### Directive
Recast the lines of the items from the line containing "You are a computer-use agent. The image" through the end of the items as a Markdown table with the columns "Row" and "Item line," skipping blank lines. Leave the pictures out of your table.

Items for finding displayed items
## START

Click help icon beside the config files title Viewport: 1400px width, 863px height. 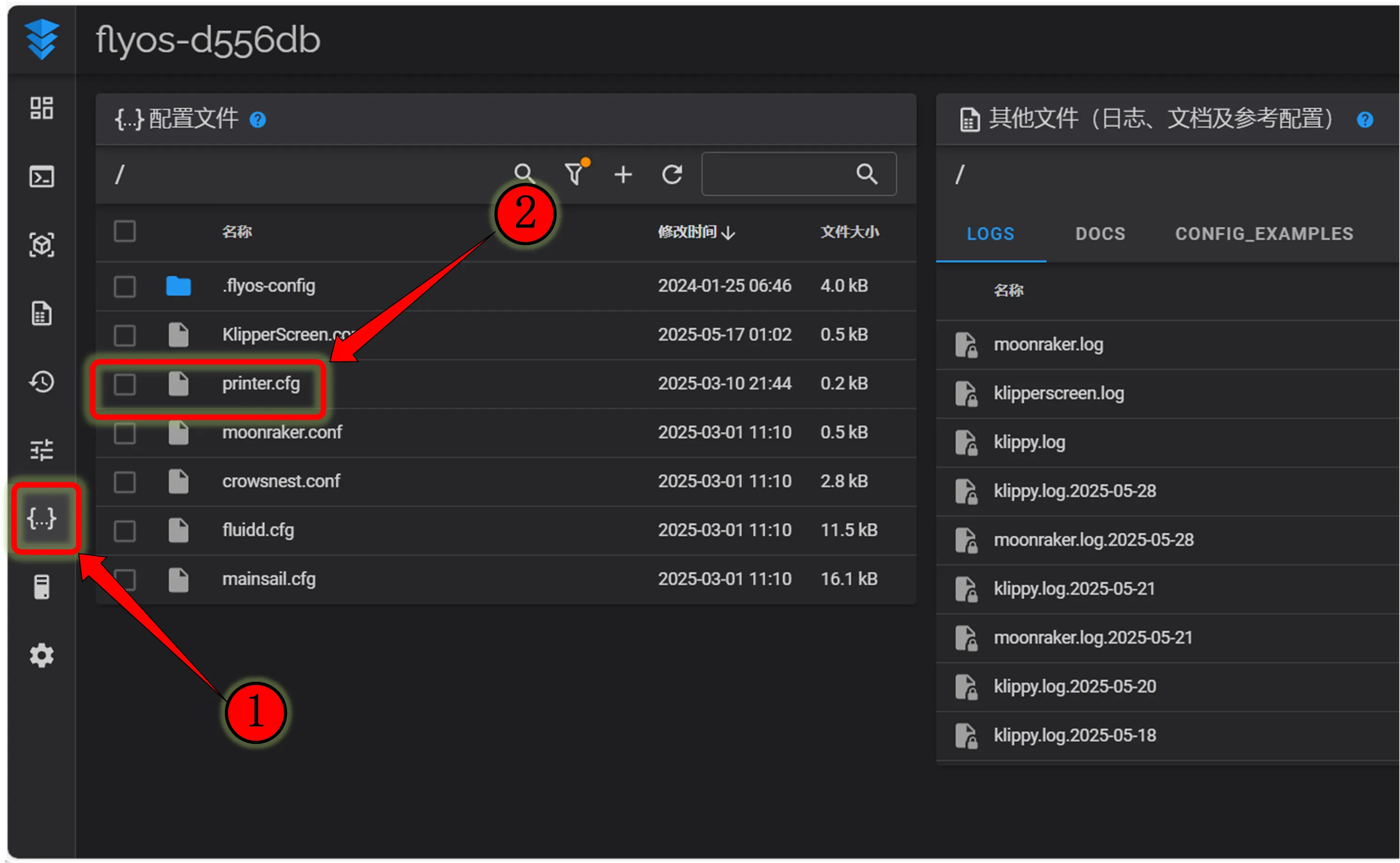pos(257,120)
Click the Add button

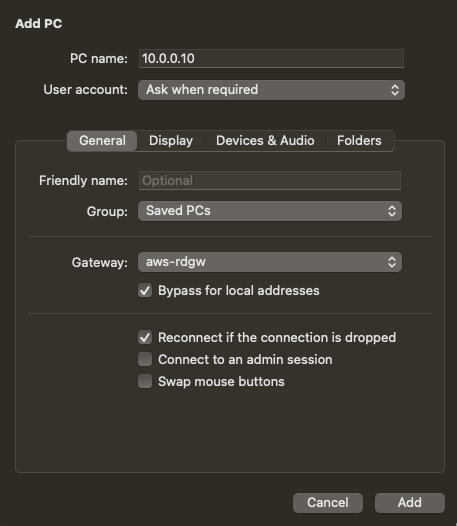tap(410, 503)
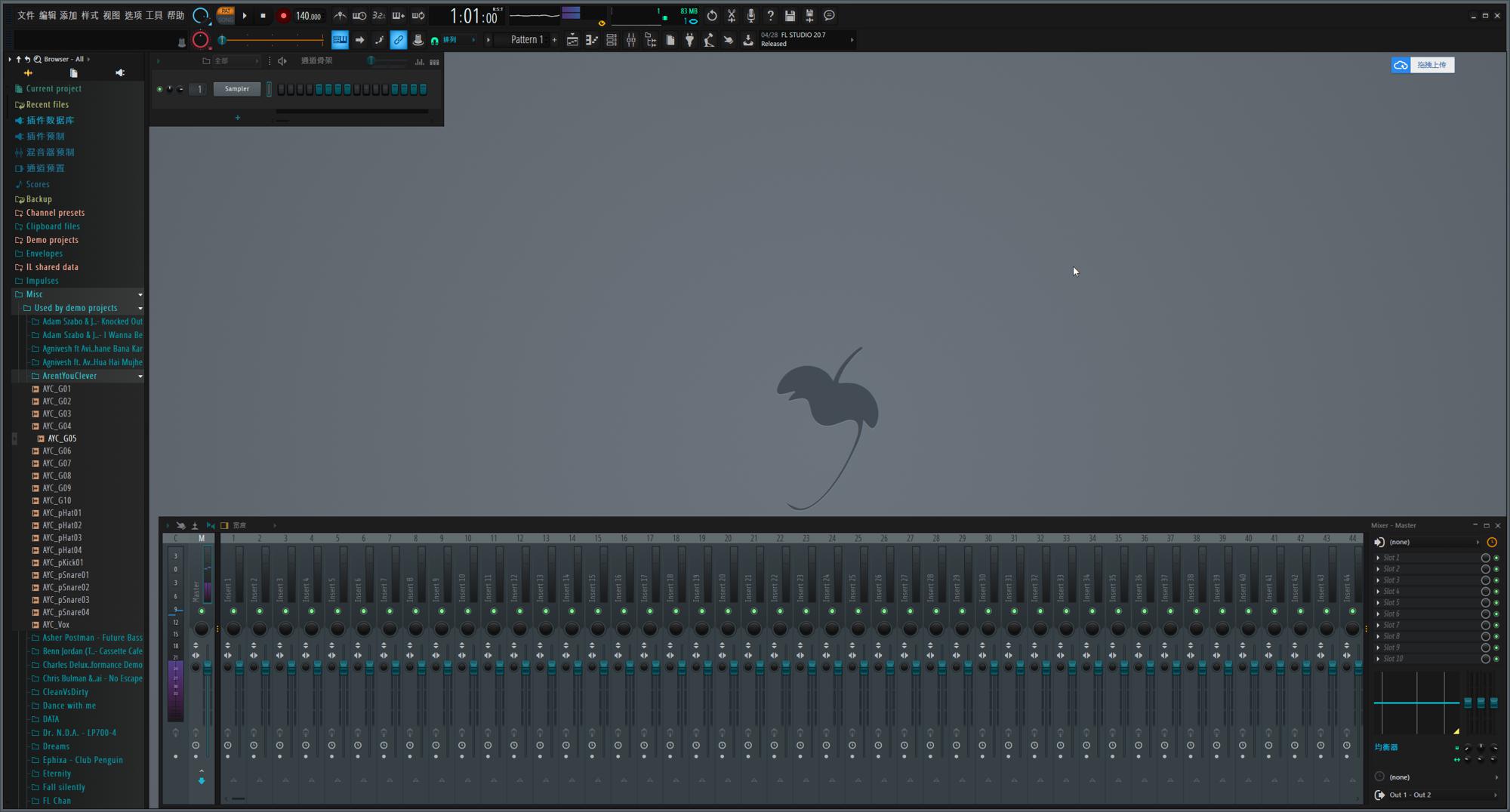Collapse the ArentYouClever folder
The image size is (1510, 812).
coord(140,376)
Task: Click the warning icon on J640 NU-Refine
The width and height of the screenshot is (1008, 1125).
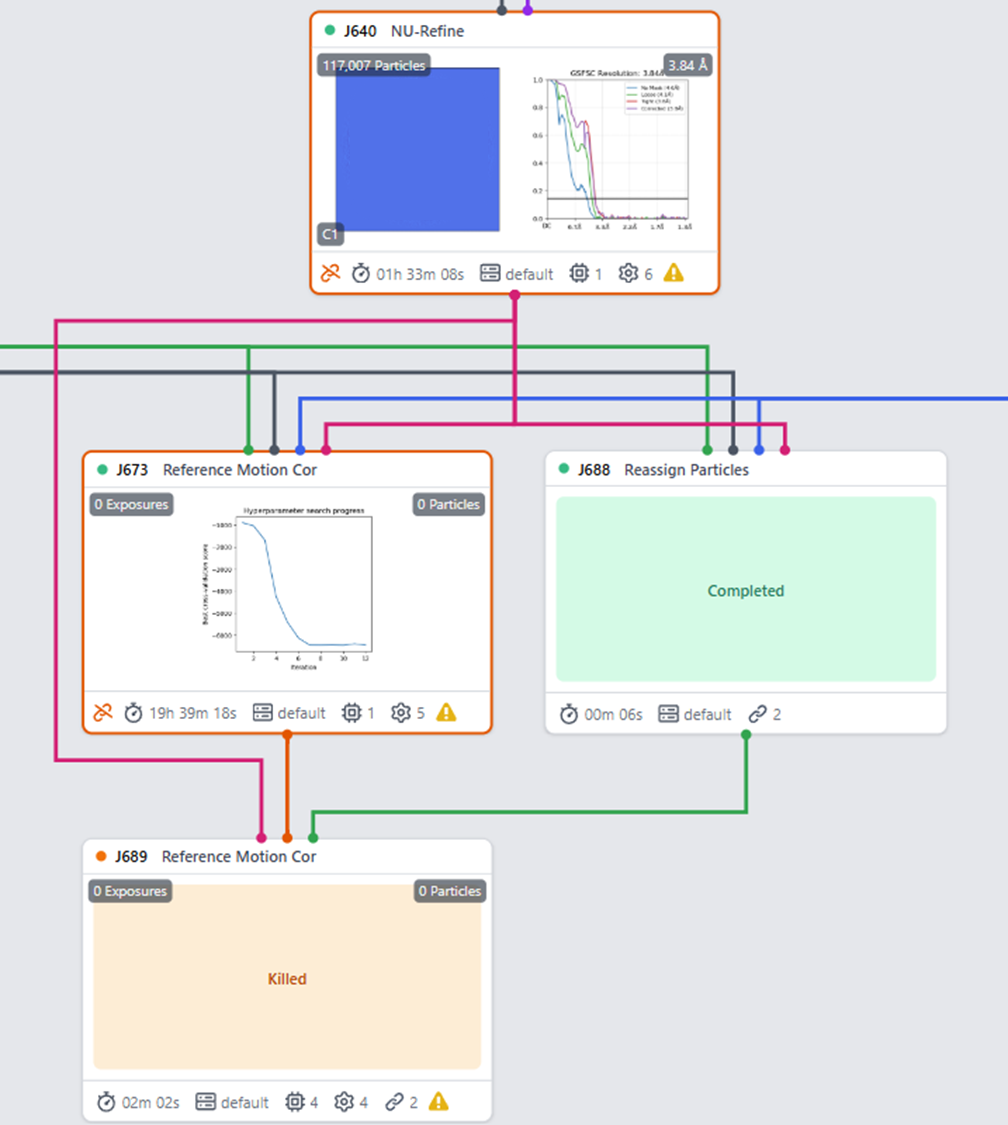Action: (674, 273)
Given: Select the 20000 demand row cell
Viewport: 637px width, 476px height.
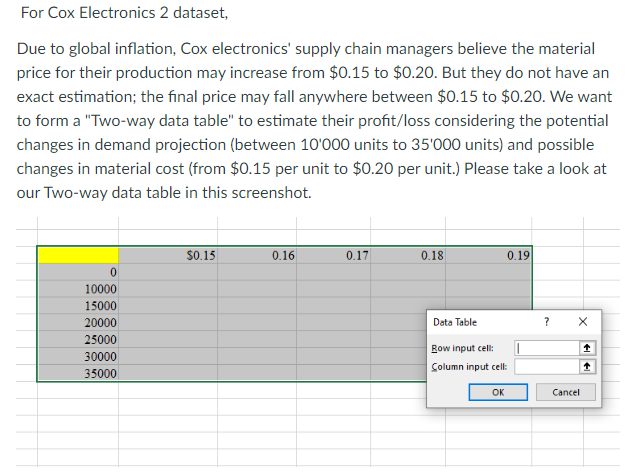Looking at the screenshot, I should [x=79, y=323].
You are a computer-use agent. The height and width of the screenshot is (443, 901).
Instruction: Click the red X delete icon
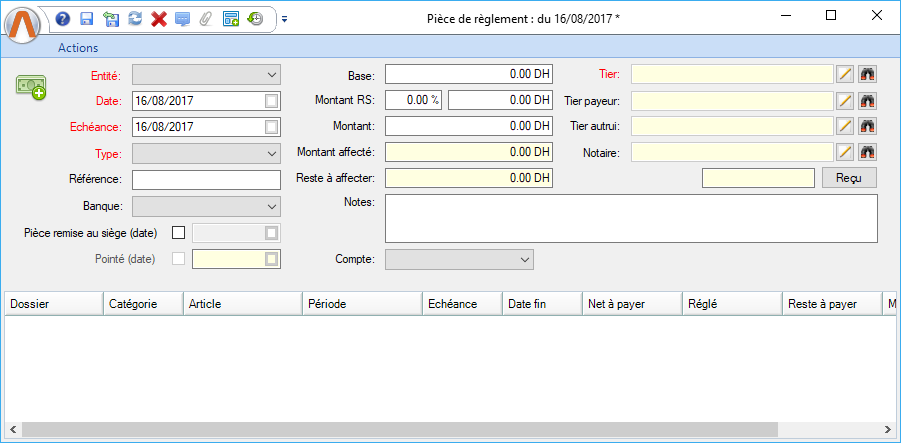[159, 18]
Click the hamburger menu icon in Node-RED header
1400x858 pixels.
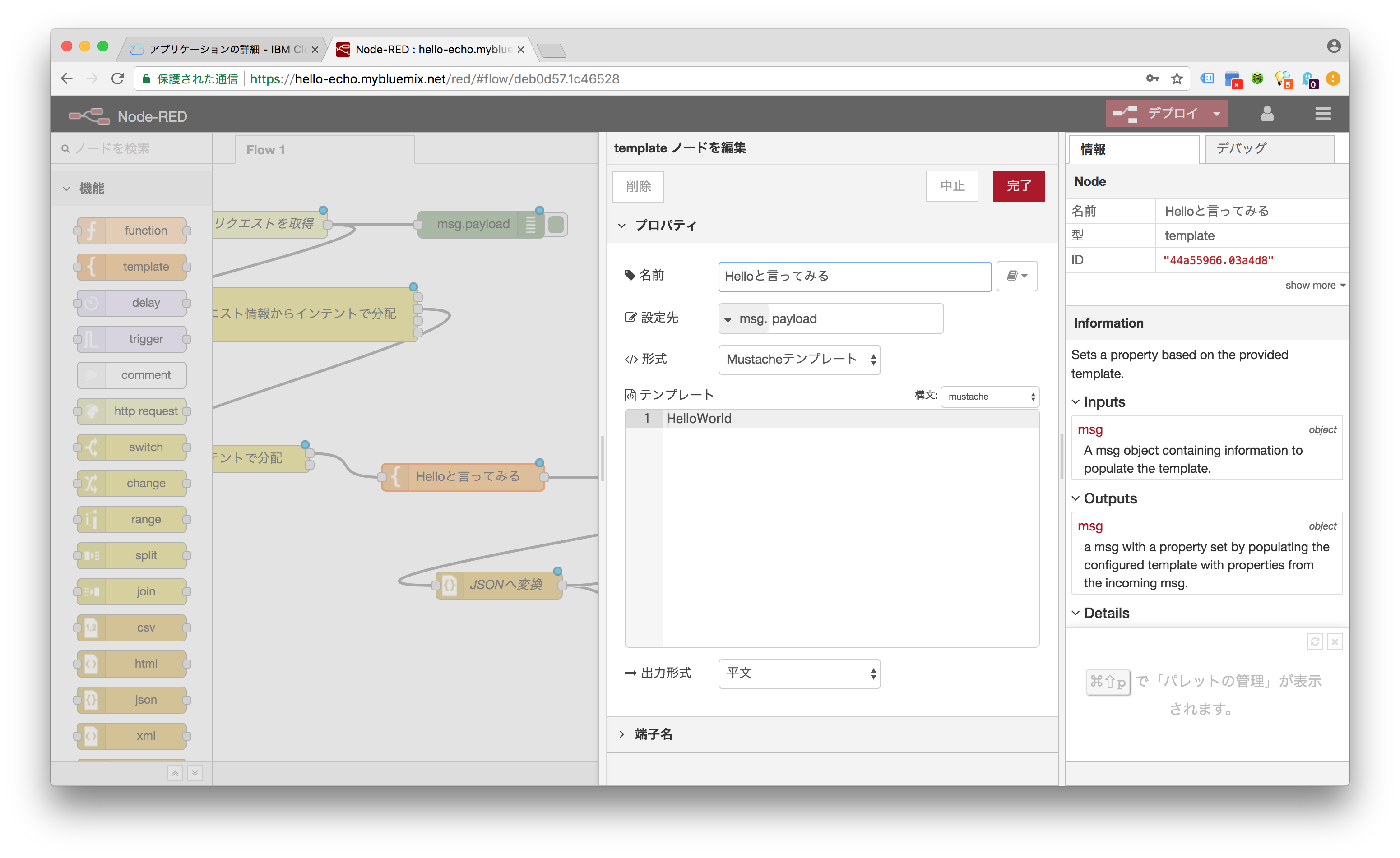pos(1322,114)
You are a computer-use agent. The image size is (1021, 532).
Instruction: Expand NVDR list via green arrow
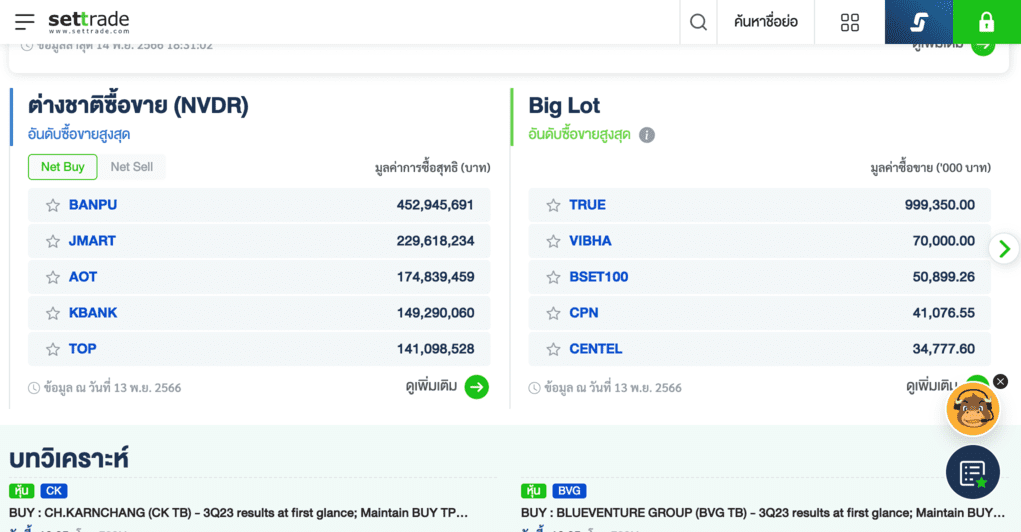click(x=477, y=387)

## END

### The solution
| Row | Item line |
|---|---|
| 1 | You are a computer-use agent. The image size is (1021, 532). |
| 2 | Instruction: Expand NVDR list via green arrow |
| 3 | click(x=477, y=387) |